Monday, January 4, 2021

The Bible: Authority and Authorship

"All Scripture is God-breathed and is useful for teaching, rebuking, correcting, and training in righteousness" (2 Timothy 3:16).

The authority of the Bible comes from God. The writers of the books of the Bible claim for their own books and for the other books nothing less than divine inspiration. This does not mean that God breathed into them so that they felt inspired. Rather, it means that God breathed His own words through their personalities and pens, so that the finished literary product had two authors: one human and one divine. God superintended the writing of the Bible so that it was wholly His word and free from error and deception. Literally, 2 Timothy 3:16 says that the Bible is not “in-spired” by God but “out-spired” by Him.

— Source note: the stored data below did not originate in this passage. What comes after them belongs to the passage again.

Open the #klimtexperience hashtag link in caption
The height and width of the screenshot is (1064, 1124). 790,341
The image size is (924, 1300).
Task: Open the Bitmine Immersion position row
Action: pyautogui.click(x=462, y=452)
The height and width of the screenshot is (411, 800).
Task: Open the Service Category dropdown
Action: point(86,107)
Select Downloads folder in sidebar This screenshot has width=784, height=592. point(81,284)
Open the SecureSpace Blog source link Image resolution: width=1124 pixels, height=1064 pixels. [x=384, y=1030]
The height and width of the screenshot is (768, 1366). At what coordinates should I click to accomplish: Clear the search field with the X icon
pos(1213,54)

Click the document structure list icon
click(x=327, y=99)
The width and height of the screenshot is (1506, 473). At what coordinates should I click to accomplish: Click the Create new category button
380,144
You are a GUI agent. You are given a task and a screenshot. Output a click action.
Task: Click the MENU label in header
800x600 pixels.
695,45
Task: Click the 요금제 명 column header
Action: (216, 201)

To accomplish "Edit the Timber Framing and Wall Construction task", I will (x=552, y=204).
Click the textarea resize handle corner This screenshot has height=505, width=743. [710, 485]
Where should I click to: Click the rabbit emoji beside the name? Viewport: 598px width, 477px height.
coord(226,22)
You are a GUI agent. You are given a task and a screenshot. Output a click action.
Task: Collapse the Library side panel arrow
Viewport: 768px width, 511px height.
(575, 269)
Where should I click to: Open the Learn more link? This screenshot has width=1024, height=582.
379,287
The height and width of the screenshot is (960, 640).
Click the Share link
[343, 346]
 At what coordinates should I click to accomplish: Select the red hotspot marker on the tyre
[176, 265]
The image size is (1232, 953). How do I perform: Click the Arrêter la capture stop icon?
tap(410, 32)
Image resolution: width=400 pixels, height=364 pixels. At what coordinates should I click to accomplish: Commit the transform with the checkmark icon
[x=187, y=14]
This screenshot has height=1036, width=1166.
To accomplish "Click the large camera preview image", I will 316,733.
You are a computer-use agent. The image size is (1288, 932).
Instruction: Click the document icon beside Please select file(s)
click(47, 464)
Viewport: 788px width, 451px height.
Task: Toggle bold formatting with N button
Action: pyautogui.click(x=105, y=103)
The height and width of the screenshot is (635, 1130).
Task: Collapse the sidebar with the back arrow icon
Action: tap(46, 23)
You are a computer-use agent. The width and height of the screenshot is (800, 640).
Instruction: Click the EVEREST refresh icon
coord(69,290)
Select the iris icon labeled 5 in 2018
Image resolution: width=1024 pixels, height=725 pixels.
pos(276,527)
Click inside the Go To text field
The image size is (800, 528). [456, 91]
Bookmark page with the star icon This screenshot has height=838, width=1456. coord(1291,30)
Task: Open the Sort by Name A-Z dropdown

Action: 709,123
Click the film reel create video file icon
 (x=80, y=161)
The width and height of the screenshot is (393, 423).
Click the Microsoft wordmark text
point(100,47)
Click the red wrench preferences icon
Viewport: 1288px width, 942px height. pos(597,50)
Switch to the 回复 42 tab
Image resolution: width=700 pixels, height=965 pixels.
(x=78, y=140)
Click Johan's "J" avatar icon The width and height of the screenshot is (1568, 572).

Writing to his disciple Timothy, Paul says that evil men will go from bad to worse, deceiving other people and being deceived themselves (2 Timothy 3:13). It is noteworthy that the Bible consistently calls those who practice deception “evil.” Nowadays, we shrink from calling people evil, but the Bible says that those who deceive others are evil. A deception is a misleading of others, and anyone who consciously misleads people is evil.

In this context, Paul tells Timothy to cling to what he had been taught all his life, which is that all the Scriptures were breathed out by God. Just as we use breath to speak, and our breath carries our words, so the Breath (Spirit) of God carries His Word to us. In this context we have to realize that Paul is making an absolute claim. If the Bible contains one misleading statement, it is deceptive. Paul says that those who deceive are evil. If the Bible is anything less than perfectly inerrant, it is deceptive and therefore evil. Or, if Paul is lying about the infallibility of the Bible, then Paul is deceptive and therefore evil. There is no middle ground.

Think about this carefully. If the Bible came from God, and God allowed misleading statements to be put into it, then God is a deceiver. That, of course, is impossible, for the Word of the Lord is flawless. Therefore, either the Bible does not come from God at all (if it contains things that are not true), or the Bible does come from God and is absolutely inerrant and infallible (containing no errors).

People can, of course, misread the Bible and come to wrong conclusions. Have you ever been sure of what some passage of the Bible was saying, only later to learn that you had been wrong, that it was saying something else? Ask God to send His Spirit to help you understand His Word more accurately.